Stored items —
Start of Block

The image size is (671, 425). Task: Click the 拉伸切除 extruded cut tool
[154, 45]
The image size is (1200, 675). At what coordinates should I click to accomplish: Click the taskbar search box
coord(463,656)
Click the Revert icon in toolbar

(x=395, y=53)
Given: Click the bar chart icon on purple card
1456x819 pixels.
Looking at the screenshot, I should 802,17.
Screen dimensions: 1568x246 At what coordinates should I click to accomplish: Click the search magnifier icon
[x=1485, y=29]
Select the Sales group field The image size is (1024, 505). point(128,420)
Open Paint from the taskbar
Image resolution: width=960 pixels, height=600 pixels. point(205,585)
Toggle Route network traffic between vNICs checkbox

End of Block

Copy all the entries exactly.

The image size is (671, 425). Task: Click the 拉伸切除 extruded cut tool
[154, 45]
The image size is (1200, 675). At what coordinates should I click to accomplish: Click the taskbar search box
coord(463,656)
Click the Revert icon in toolbar

(x=395, y=53)
Given: Click the bar chart icon on purple card
1456x819 pixels.
Looking at the screenshot, I should 802,17.
Screen dimensions: 1568x246 At what coordinates should I click to accomplish: Click the search magnifier icon
[x=1485, y=29]
Select the Sales group field The image size is (1024, 505). point(128,420)
Open Paint from the taskbar
Image resolution: width=960 pixels, height=600 pixels. point(205,585)
Toggle Route network traffic between vNICs checkbox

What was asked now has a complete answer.